- Supplied information:
-- Start --

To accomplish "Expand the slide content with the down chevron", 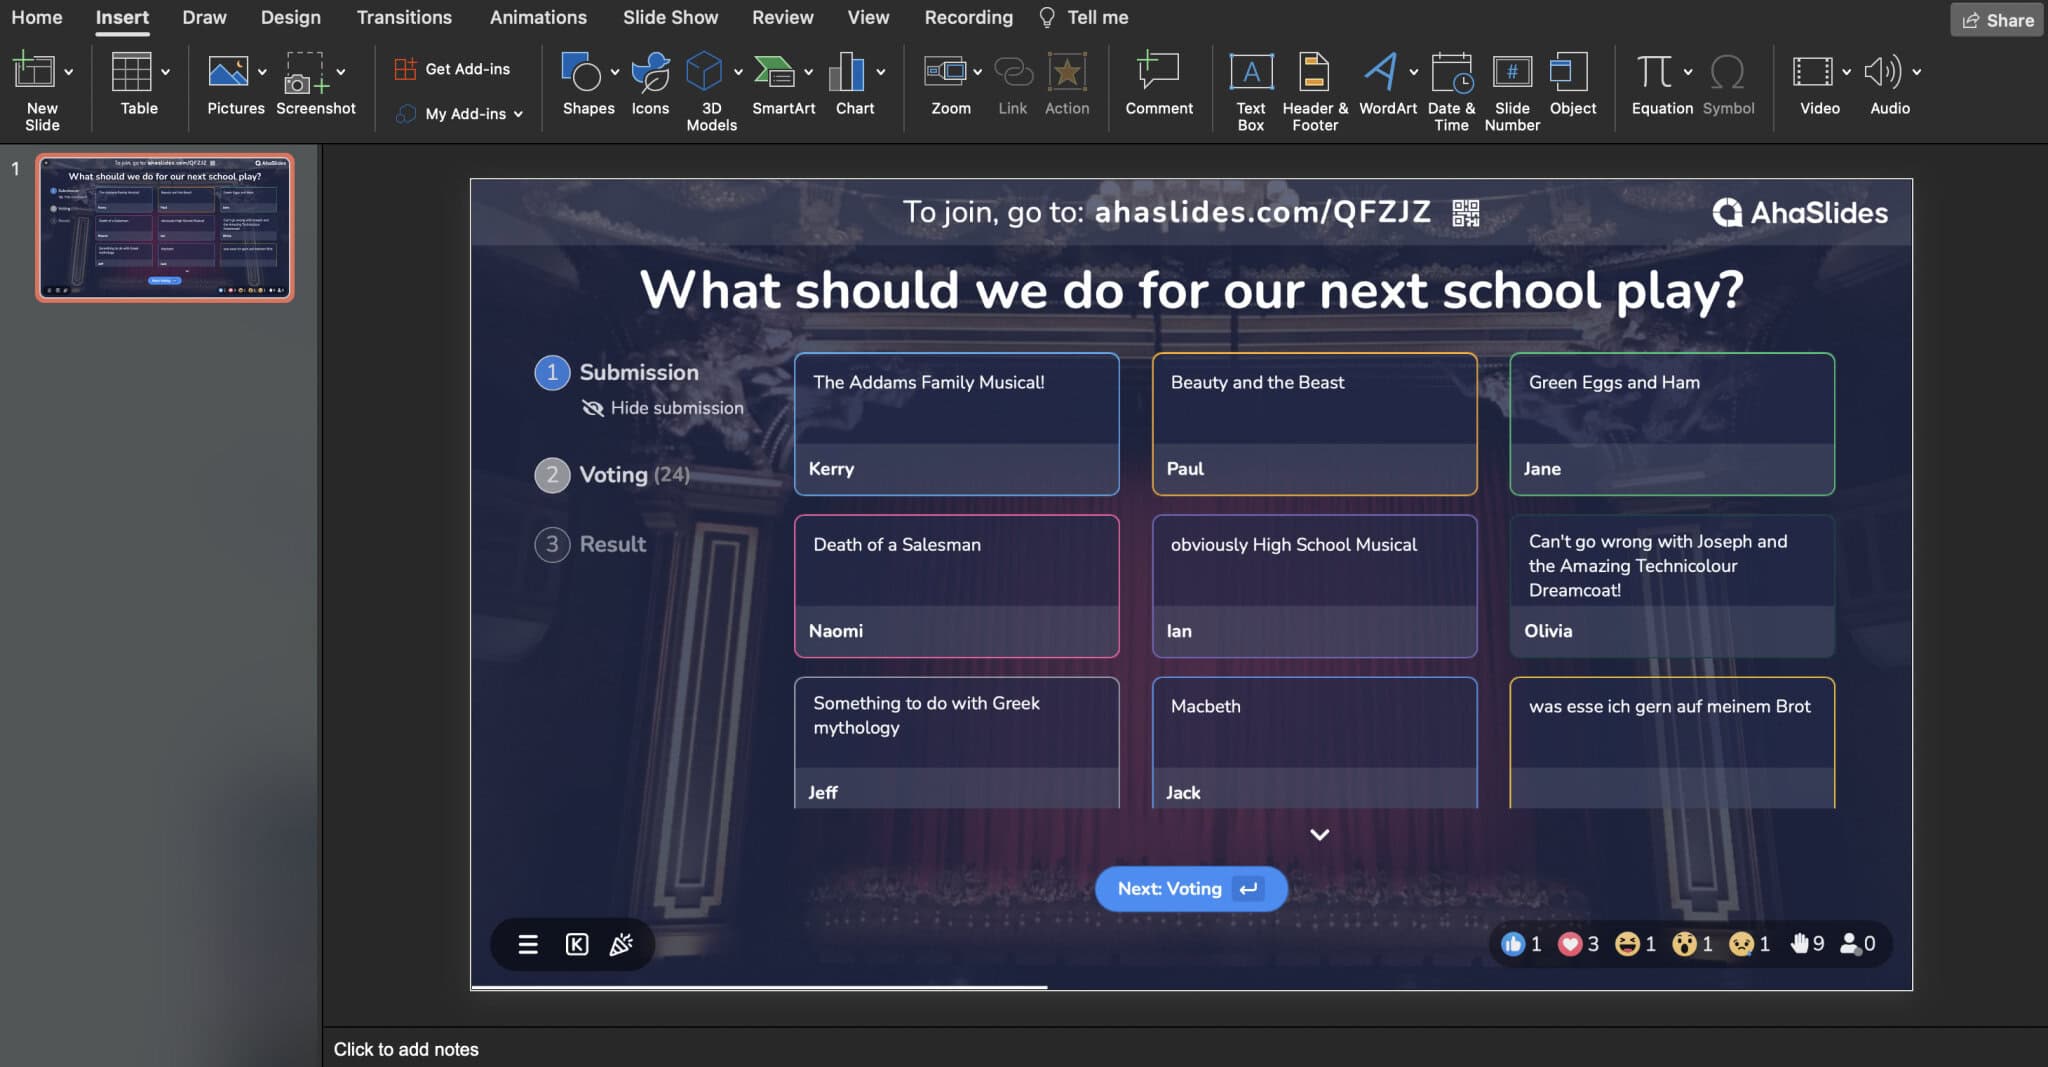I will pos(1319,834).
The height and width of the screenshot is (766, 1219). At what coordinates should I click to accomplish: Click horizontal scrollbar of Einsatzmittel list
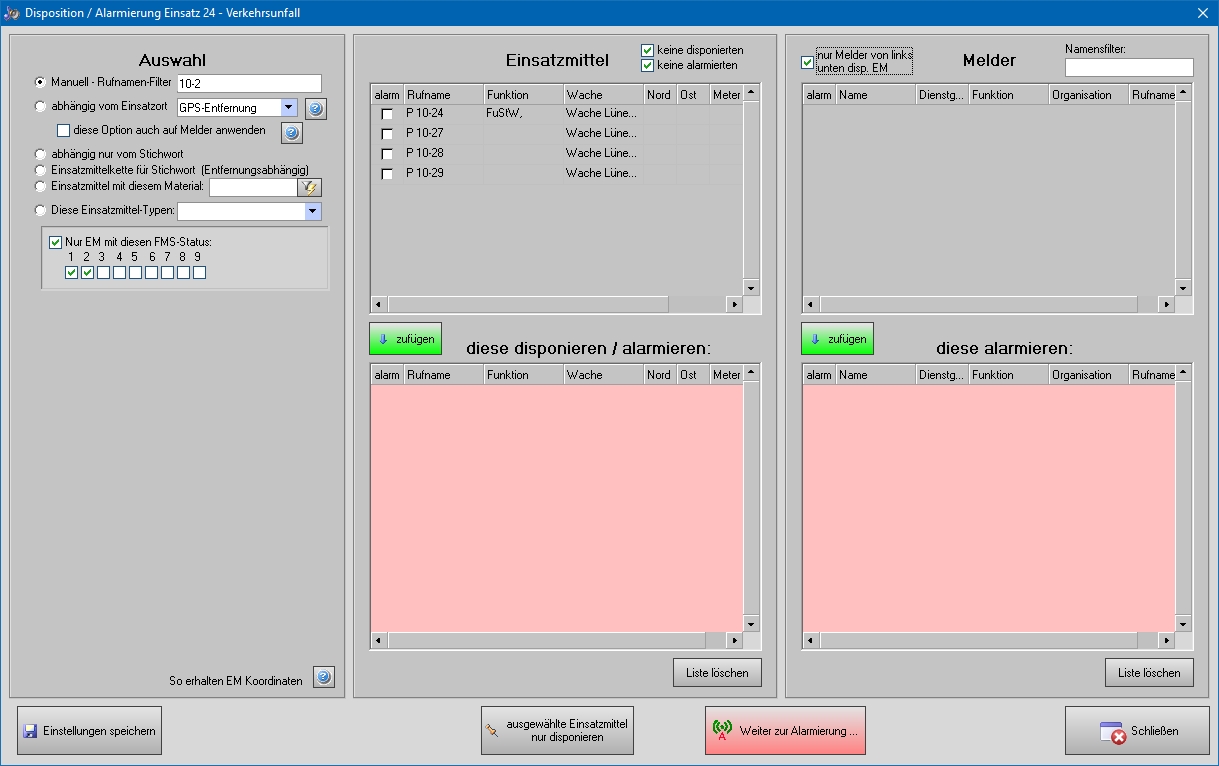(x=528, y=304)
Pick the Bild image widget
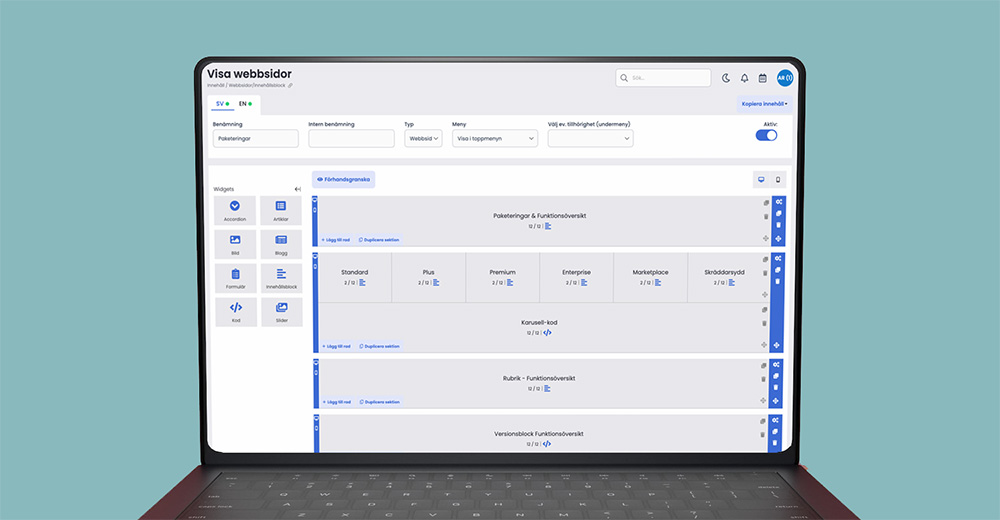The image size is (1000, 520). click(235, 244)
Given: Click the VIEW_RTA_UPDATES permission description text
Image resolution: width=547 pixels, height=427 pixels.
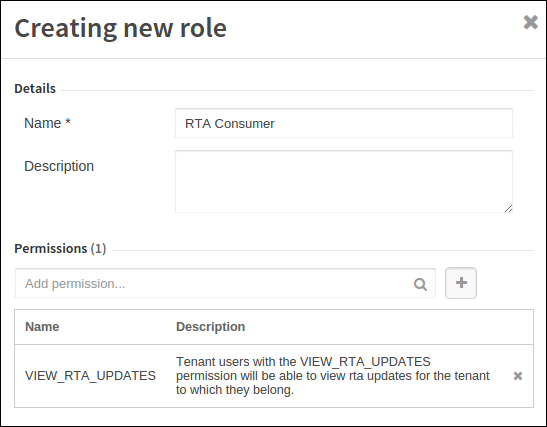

-- End --
-- Start --

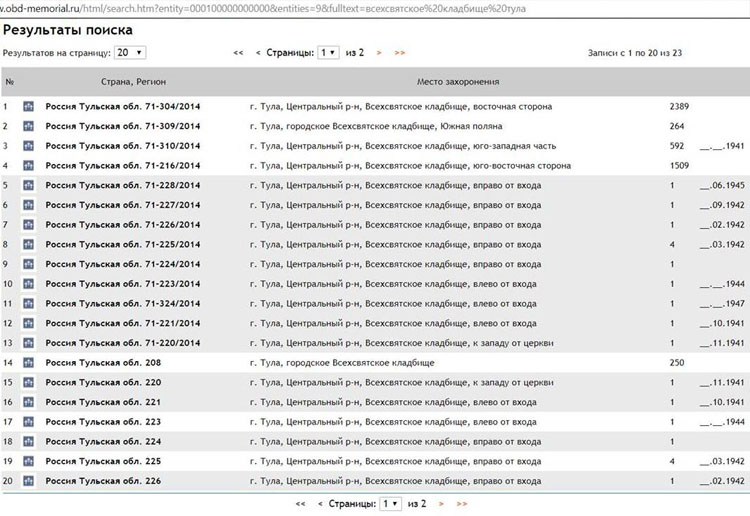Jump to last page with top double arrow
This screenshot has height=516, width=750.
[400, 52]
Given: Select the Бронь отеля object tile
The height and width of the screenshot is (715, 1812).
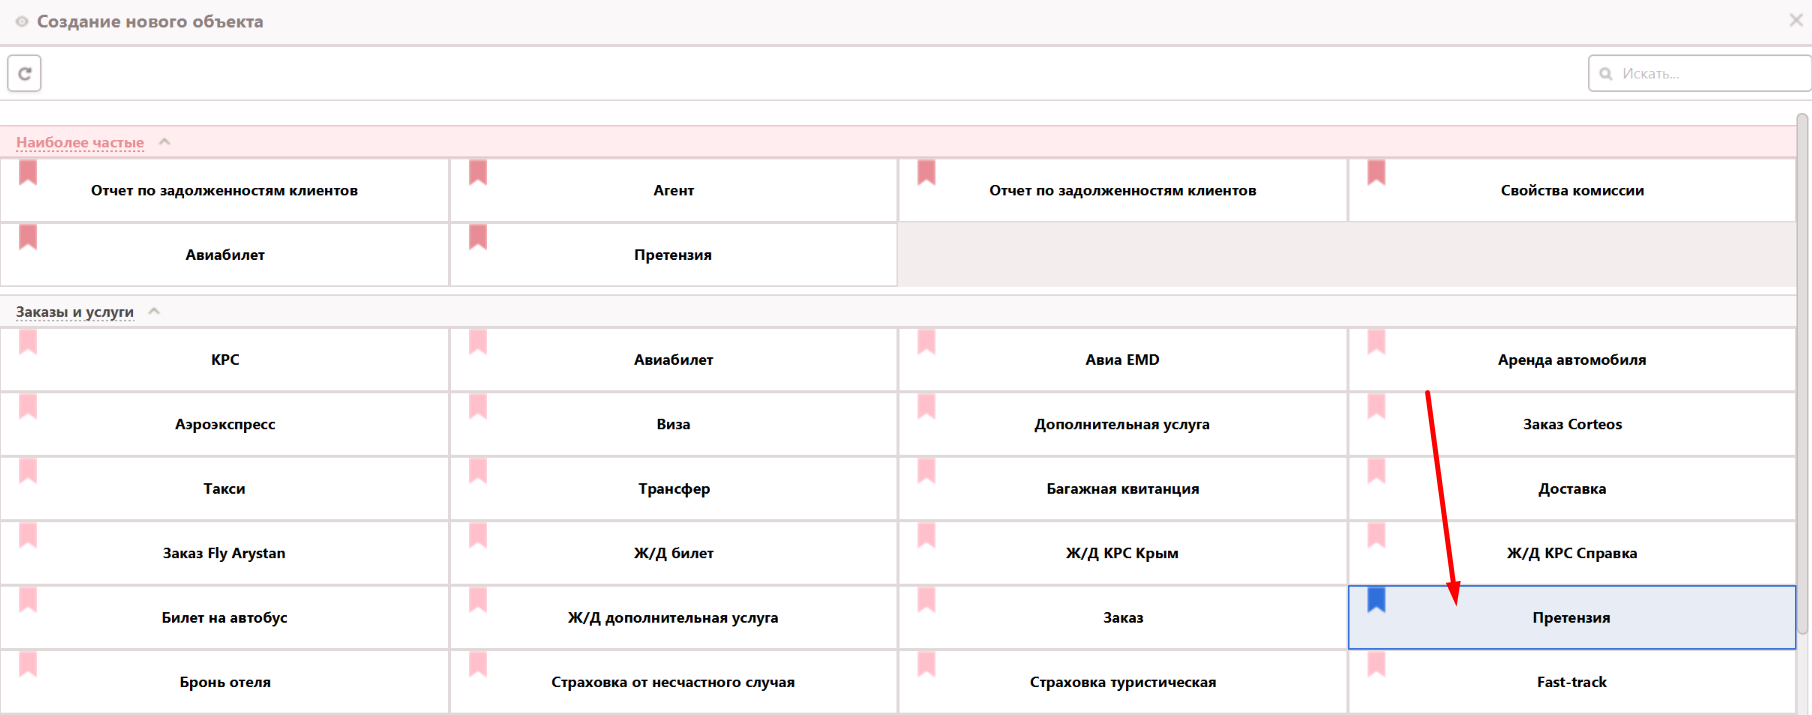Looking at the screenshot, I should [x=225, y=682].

-- End --
-- Start --

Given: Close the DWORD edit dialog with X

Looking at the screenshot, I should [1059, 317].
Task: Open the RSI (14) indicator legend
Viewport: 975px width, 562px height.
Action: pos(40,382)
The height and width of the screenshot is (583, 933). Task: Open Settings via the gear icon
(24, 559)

-- End --

Copy out word for word the part that opens with the line containing "Pick the Bild image widget" and closes with the line containing "Image resolution: width=547", both lines included. Leave the pictures out.

- Response to the exercise:
Pick the Bild image widget
The image size is (1000, 520). click(235, 244)
Given: Click the VIEW_RTA_UPDATES permission description text
Image resolution: width=547 pixels, height=427 pixels.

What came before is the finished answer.